The agency took one look at the budget and the 17 stores and knew there was a problem. Five hundred dollars wouldn’t go far and, worse, the stores lacked a common identity. So Carson Roberts proposed a GameChanging alternative: combining forces to tell the story of 31 Flavors.

“One big point of difference between this manufacturer, this store and all competitors was the magic of the 31 different flavors,” the agency wrote. “We felt that the ‘31’ was a symbol we could ‘hang our hats on’ for all purposes. It tells our merchandising story.” From there, Carson Roberts created a dramatic symbol—a circular 31 surrounded by cherry and chocolate polka dots—and insisted that everything from stores to cartons to delivery trucks tell “the ‘31’ story.”

While creating a single and memorable identity for Baskin-Robbins was an inspired recommendation, I believe the emphasis on storytelling was the GameChanger that led to the company’s meteoric rise in fortunes.

Above all was the tale of the 31 Flavors, one for each day of the month. The number appeared everywhere—on containers, uniforms, wall hangings, ads, clocks, puppets, beach balls and (most prominently) blazing outside every store.

Each flavor had its own story. From Jamoca® (made from a custom blend of freshly-brewed coffee) to Oregon Blackberry (made only from select berries from the slopes of Mt. Hood), every flavor was assigned a “quick sentence” to be shared with customers.

The Flavor of the Month story was particularly effective. By introducing new flavors each month, Baskin-Robbins went beyond “just” 31, offering a different 31, a different set of stories each month. This soon took on a life of its own with flavors inspired by pop culture, exotic locales, historic events, and television shows.

Even the stores told the story. The largest sign in the store was a pegboard listing every available flavor while gleaming freezers put the flavors front and center. Signs (dubbed “hot signs” for their fluorescent hues) told the stories in quirky cartoons.

It was Irv Robbins who expressed the heart of this GameChanging strategy: “We don’t sell ice cream; we sell fun!” He was wrong, of course. Baskin-Robbins did sell ice cream. Everyone knew it, from Mr. Robbins to millions of customers. But that’s not what they believed.

In All Marketers Are Liars, Seth Godin says, “Successful marketers are just the providers of stories that consumers choose to believe.” The story Baskin-Robbins told for its first 30 or 40 years was that it sold fun—and people believed it because they wanted to believe it.

And that story was a GameChanger because not only did people believe it but because it was true. People did have fun at Baskin-Robbins. They found delicious ice cream in unheard of flavors served by “people of the story”—franchisees and employees who so believed the story themselves that they delivered the brand promise.
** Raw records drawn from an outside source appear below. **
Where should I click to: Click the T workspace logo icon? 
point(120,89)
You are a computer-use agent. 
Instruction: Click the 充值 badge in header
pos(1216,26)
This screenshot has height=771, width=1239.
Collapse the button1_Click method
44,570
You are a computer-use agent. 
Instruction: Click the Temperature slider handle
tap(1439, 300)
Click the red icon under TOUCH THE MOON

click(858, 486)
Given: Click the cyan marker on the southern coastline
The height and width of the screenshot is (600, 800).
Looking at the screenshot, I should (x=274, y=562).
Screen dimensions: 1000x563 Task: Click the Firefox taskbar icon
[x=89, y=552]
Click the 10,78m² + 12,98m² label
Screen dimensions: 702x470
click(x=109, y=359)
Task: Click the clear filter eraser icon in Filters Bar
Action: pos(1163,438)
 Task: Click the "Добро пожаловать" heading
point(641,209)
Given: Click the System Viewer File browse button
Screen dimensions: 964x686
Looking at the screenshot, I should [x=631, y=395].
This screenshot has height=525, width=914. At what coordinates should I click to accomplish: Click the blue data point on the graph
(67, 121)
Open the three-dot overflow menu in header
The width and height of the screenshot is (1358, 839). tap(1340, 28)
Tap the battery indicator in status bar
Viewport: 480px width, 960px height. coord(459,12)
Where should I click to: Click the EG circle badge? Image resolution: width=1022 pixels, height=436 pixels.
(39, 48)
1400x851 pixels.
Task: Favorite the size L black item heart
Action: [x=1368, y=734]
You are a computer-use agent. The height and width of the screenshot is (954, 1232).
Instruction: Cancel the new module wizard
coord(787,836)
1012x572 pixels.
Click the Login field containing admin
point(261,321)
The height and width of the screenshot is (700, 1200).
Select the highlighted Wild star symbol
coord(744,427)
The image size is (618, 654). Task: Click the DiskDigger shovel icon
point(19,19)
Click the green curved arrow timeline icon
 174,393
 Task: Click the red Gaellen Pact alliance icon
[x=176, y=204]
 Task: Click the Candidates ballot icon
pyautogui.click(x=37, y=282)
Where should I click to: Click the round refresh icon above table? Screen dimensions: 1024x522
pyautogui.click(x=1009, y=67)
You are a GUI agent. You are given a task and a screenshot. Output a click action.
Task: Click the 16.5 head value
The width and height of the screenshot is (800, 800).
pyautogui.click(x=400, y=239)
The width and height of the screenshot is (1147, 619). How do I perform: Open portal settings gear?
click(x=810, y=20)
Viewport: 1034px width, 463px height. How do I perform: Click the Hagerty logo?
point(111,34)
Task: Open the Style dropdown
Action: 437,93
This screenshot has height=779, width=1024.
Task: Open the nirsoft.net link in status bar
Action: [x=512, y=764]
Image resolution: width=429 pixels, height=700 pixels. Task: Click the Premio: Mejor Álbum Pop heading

Those 17 original “Baskin-Robbins 31 Ice Cream” stores have become 5,800 worldwide. That’s GameChanging!
One closing, personal note. In Mr. Robbins’ obituary, his family noted that he took special pride in “the character of the company, in particular the respect he paid to his employees and suppliers, the cordial relationship he maintained with Burt Baskin and the quality of the product he sold.” I benefited enormously from that environment of respect. I was mentored and encouraged at Baskin-Robbins by some of the most talented, GameChanging people I’ve known, including Mr. Robbins. If I am a GameChanger today, a lion’s share of gratitude goes to Mr. Robbins and his immediate successors.

Farewell, Mr. Robbins, and Godspeed.